La catástrofe puede desatarse un día de cielo despejado. Nos despertamos ignorantes del peligro, preocupados quizá por una deuda o una discusión, o, todo lo contrario, silbamos optimistas una canción mientras nos vestimos. Aquel mediodía, una mujer se fijó en una nube extraña y enorme, en forma de hongo, trepando por el cielo. Avisó a su hermano, que salió al jardín para contemplarla. Como cuenta Daisy Dunn en Bajo la sombra del Vesubio, Plinio el Viejo, sin dudarlo, decidió investigar la misteriosa fuente de aquel humo oscuro.
Se embarcó hacia el cataclismo, sin dejar de anotar cada movimiento de la amenaza maligna que crecía ante sus ojos. Bajo una lluvia de ceniza, el asmático incansable continuó su camino cada vez más convencido de que, probablemente, no regresaría con vida.
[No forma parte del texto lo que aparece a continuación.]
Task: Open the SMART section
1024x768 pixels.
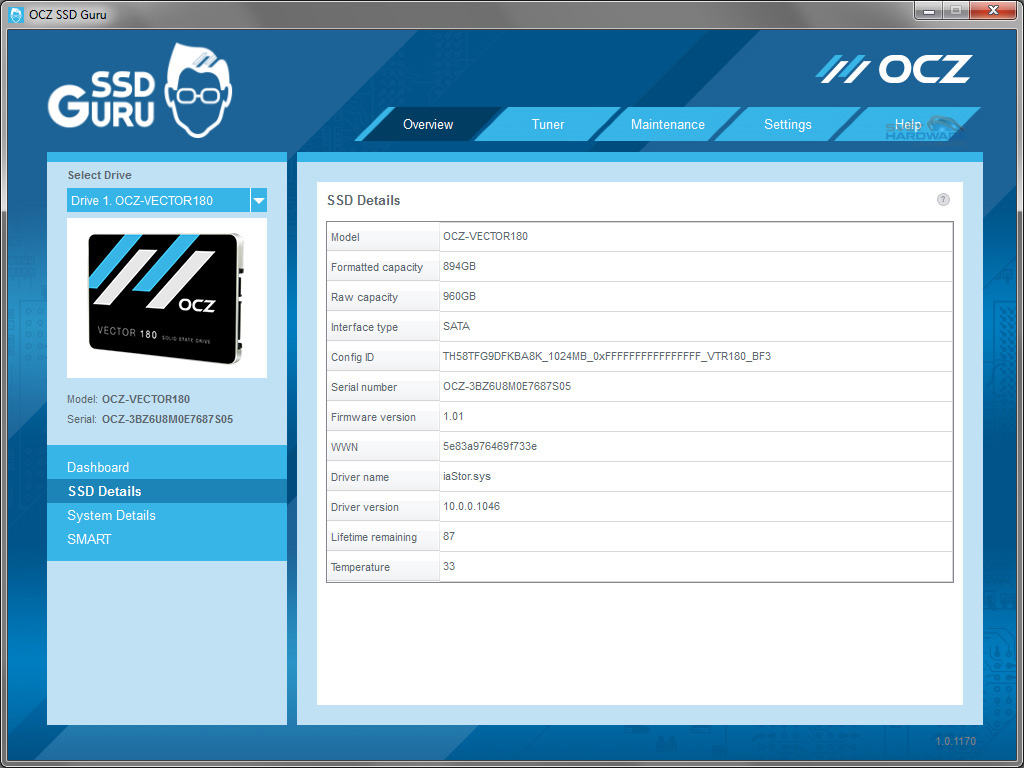Action: 89,539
Quizá murió —es la hipótesis más amable— asfixiado por la humareda, o tal vez lo calcinó la avalancha de magma y gas a 400 grados que sepultó Herculano, Pompeya y Estabia en el año 79.
“La curiosidad que condujo a Plinio hasta el Vesubio y que le llevó a su propia muerte fue el resultado de toda una vida de fascinación por la naturaleza”, explica Dunn. Para entonces había terminado la Historia natural, la enciclopedia más antigua conocida. Su deseo de saber y dejar testimonio del descubrimiento era tan ardiente como el propio volcán.
La ciencia, el pensamiento y el arte implican un trabajo exigente que transita sobre la incertidumbre: la mayor parte de las veces solo conduce a una vía muerta. Cuando estalló la pandemia, una legión de investigadores de distintos países concentró sus esfuerzos en encontrar una vacuna. Algunos lo consiguieron; la mayoría, no. Para cada avance son precisos innumerables callejones sin salida. El logro es colectivo y engloba también los imprescindibles fracasos.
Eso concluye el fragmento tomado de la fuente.